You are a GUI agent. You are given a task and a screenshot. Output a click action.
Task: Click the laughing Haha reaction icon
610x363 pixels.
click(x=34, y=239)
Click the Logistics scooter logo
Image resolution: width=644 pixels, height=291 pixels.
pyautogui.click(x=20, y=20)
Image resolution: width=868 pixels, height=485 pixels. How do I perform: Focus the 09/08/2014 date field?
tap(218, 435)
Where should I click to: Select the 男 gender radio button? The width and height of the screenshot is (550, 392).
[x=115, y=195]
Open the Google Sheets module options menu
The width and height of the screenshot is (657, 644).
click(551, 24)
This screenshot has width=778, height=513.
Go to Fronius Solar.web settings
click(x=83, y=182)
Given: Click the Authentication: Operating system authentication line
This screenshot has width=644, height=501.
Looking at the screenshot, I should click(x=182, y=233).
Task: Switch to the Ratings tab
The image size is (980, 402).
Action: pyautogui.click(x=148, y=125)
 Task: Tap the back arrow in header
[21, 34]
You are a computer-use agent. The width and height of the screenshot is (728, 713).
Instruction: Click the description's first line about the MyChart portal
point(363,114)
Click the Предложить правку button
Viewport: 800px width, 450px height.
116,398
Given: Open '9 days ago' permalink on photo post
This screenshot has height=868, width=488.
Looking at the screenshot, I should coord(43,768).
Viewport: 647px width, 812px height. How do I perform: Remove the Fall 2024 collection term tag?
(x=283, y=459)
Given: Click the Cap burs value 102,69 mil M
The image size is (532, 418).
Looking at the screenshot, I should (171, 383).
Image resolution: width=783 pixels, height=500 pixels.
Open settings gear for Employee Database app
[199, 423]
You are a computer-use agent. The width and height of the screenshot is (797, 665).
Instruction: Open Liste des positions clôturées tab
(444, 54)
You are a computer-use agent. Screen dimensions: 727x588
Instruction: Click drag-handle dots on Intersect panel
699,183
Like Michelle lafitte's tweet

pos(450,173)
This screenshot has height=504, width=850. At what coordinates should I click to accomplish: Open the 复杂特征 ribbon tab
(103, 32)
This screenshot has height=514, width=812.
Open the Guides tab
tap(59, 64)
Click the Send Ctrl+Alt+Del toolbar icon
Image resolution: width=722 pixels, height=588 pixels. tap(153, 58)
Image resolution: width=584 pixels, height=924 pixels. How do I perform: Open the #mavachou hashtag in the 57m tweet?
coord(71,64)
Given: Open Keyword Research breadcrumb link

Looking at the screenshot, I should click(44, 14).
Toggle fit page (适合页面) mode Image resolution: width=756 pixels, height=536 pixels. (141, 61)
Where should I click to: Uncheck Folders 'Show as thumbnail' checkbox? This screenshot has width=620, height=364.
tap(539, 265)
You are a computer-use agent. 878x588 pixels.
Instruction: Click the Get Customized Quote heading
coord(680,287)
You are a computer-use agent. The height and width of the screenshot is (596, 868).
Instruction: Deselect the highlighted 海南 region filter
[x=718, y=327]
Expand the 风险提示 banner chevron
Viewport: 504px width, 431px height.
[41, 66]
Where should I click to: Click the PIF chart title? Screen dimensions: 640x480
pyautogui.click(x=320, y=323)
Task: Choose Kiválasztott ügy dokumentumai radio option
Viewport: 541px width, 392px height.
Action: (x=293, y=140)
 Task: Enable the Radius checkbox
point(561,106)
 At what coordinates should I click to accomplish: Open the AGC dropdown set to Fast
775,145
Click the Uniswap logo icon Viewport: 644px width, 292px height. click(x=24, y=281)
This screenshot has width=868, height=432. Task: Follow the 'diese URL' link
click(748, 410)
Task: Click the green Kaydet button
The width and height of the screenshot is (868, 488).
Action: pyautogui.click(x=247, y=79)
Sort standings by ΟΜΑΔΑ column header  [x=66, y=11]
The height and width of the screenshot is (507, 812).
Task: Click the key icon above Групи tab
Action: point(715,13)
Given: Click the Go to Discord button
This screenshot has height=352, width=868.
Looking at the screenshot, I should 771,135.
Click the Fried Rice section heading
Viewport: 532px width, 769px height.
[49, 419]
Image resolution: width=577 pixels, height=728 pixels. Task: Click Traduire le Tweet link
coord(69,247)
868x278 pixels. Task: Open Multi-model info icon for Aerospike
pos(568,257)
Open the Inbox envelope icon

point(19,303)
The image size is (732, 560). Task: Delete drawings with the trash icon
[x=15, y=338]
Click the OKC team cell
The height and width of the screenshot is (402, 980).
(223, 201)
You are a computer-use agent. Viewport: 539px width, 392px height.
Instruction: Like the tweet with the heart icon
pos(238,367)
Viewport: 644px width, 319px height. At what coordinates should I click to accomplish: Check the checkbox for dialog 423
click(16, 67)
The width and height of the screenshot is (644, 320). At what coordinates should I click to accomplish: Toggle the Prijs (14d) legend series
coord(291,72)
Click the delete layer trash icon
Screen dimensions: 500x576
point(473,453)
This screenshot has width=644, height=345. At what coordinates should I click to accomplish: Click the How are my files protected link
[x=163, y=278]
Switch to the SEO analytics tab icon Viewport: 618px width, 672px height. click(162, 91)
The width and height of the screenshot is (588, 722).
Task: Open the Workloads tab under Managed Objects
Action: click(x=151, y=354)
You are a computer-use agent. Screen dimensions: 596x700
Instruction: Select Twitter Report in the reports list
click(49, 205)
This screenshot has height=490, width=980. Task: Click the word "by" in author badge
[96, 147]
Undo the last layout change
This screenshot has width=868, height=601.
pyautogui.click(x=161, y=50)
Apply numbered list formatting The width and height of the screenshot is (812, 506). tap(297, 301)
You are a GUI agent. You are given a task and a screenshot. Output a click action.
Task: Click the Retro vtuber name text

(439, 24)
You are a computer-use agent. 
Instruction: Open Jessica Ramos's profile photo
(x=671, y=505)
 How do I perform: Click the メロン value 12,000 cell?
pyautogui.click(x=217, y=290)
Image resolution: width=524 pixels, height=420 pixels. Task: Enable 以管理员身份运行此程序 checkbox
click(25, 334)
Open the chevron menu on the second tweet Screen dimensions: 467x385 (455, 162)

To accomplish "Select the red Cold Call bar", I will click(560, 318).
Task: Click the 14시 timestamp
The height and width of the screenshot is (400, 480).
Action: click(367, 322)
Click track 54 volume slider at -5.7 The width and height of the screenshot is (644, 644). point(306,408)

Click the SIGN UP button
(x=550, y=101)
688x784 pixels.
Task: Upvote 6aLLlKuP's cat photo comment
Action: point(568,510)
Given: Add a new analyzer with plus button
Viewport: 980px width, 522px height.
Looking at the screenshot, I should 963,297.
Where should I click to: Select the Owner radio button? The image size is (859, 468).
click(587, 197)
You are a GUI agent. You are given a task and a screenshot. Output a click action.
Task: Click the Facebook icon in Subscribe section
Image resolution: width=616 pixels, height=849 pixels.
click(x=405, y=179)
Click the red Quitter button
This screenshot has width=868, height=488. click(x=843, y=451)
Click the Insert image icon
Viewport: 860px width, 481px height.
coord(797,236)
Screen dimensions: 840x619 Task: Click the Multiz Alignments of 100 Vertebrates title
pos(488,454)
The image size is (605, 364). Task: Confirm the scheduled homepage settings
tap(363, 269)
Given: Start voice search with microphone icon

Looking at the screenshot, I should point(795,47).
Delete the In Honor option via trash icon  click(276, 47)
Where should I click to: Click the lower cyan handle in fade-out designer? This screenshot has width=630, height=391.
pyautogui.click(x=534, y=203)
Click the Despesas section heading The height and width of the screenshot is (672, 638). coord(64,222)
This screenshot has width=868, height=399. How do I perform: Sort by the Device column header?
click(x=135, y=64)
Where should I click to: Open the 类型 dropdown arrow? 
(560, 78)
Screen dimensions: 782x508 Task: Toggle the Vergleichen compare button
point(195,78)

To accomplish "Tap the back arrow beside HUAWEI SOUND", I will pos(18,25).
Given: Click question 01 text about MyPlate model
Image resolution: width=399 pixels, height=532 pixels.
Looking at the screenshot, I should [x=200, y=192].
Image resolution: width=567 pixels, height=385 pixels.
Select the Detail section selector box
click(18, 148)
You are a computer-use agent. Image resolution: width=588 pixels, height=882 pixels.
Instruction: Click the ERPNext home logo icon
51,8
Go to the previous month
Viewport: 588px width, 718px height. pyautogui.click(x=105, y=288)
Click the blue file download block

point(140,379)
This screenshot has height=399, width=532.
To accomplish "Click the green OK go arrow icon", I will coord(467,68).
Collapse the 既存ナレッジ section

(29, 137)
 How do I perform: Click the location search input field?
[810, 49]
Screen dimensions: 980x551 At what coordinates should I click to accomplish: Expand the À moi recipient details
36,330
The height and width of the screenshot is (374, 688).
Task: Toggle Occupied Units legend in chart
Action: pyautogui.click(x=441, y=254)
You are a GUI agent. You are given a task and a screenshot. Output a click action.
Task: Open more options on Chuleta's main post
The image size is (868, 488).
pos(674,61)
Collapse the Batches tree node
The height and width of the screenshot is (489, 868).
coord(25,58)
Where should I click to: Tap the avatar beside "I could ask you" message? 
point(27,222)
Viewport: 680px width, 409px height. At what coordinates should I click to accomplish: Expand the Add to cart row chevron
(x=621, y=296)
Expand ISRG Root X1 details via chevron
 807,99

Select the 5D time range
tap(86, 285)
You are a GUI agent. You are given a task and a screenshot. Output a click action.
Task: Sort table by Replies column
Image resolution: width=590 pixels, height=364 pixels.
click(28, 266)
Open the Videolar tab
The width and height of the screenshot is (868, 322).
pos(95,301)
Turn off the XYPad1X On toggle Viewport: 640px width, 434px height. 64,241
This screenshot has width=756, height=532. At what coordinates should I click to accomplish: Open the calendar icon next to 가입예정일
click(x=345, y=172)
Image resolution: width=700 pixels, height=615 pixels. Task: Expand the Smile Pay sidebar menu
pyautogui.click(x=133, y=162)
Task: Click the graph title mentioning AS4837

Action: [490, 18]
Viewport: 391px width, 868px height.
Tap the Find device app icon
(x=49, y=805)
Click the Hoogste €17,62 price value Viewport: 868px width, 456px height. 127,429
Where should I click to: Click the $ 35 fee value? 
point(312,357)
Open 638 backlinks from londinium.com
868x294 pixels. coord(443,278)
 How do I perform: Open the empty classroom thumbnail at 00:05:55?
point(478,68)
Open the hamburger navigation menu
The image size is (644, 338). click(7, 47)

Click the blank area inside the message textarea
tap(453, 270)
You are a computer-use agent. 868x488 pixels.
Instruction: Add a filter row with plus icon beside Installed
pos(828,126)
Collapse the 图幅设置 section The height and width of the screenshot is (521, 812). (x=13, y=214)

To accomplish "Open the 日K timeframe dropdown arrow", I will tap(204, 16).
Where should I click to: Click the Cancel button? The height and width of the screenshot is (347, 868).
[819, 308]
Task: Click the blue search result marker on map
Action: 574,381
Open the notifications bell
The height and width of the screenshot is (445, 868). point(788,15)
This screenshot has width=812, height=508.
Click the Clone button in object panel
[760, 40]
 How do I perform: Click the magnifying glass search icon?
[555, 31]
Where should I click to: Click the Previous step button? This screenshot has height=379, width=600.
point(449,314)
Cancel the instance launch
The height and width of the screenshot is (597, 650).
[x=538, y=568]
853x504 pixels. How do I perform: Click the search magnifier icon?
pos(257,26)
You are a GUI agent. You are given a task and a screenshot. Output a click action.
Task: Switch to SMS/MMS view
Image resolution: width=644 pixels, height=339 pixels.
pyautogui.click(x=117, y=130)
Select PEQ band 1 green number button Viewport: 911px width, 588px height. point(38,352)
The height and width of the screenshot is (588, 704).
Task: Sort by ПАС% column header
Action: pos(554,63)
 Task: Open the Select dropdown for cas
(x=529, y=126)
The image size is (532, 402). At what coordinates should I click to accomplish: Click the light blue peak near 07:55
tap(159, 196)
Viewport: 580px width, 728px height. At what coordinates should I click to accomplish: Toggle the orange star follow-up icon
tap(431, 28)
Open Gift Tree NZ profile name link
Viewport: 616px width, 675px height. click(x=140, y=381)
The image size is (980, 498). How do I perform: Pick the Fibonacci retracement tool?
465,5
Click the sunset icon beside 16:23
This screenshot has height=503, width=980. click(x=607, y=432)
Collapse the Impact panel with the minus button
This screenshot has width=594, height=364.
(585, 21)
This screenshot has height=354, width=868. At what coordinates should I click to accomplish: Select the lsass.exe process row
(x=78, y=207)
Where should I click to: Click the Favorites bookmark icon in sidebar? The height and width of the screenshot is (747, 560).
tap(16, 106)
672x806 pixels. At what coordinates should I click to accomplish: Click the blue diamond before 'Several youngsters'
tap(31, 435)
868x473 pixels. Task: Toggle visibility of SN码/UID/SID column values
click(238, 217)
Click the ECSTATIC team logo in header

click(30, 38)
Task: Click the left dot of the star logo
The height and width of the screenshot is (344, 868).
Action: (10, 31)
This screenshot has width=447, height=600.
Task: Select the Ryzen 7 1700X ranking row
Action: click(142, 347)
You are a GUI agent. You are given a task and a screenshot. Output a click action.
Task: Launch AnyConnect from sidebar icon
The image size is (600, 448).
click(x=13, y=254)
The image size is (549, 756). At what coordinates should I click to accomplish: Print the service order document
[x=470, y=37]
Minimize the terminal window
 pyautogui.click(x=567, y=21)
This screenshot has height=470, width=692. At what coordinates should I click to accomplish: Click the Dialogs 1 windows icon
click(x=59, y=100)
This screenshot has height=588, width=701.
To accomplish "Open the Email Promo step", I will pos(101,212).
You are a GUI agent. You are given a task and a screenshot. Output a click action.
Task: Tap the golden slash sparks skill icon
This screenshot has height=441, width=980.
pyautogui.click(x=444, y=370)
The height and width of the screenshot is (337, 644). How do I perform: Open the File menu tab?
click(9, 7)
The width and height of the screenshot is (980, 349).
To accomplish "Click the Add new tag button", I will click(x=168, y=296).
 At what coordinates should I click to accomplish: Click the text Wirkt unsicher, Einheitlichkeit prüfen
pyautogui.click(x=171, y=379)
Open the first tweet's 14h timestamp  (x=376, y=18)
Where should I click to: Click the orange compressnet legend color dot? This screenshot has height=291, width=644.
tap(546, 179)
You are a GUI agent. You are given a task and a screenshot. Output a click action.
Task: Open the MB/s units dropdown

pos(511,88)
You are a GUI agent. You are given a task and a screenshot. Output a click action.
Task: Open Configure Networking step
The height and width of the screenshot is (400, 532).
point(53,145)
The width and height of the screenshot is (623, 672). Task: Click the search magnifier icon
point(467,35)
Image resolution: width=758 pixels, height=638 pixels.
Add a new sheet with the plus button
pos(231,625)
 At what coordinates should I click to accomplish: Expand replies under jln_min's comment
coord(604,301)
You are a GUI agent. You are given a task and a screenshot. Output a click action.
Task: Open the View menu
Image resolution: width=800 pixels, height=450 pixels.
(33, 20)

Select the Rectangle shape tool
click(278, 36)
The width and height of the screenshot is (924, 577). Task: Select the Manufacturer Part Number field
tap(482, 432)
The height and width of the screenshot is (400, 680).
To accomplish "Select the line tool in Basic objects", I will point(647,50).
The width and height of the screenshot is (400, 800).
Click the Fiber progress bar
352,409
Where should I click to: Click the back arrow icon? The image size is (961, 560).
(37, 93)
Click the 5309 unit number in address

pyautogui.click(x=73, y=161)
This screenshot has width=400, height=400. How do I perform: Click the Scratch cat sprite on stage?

# [Goal of the exercise]
Starting from the line holding "The height and width of the screenshot is (337, 644).", restate the remaining lines of the data word for word, including the last.

# [Solved exercise]
The height and width of the screenshot is (337, 644). How do I perform: Open the File menu tab?
click(9, 7)
The width and height of the screenshot is (980, 349).
To accomplish "Click the Add new tag button", I will click(x=168, y=296).
 At what coordinates should I click to accomplish: Click the text Wirkt unsicher, Einheitlichkeit prüfen
pyautogui.click(x=171, y=379)
Open the first tweet's 14h timestamp  (x=376, y=18)
Where should I click to: Click the orange compressnet legend color dot? This screenshot has height=291, width=644.
tap(546, 179)
You are a GUI agent. You are given a task and a screenshot. Output a click action.
Task: Open the MB/s units dropdown

pos(511,88)
You are a GUI agent. You are given a task and a screenshot. Output a click action.
Task: Open Configure Networking step
The height and width of the screenshot is (400, 532).
point(53,145)
The width and height of the screenshot is (623, 672). Task: Click the search magnifier icon
point(467,35)
Image resolution: width=758 pixels, height=638 pixels.
Add a new sheet with the plus button
pos(231,625)
 At what coordinates should I click to accomplish: Expand replies under jln_min's comment
coord(604,301)
You are a GUI agent. You are given a task and a screenshot. Output a click action.
Task: Open the View menu
Image resolution: width=800 pixels, height=450 pixels.
(33, 20)

Select the Rectangle shape tool
click(278, 36)
The width and height of the screenshot is (924, 577). Task: Select the Manufacturer Part Number field
tap(482, 432)
The height and width of the screenshot is (400, 680).
To accomplish "Select the line tool in Basic objects", I will point(647,50).
The width and height of the screenshot is (400, 800).
Click the Fiber progress bar
352,409
Where should I click to: Click the back arrow icon? The image size is (961, 560).
(37, 93)
Click the 5309 unit number in address

pyautogui.click(x=73, y=161)
This screenshot has width=400, height=400. How do I perform: Click the Scratch cat sprite on stage?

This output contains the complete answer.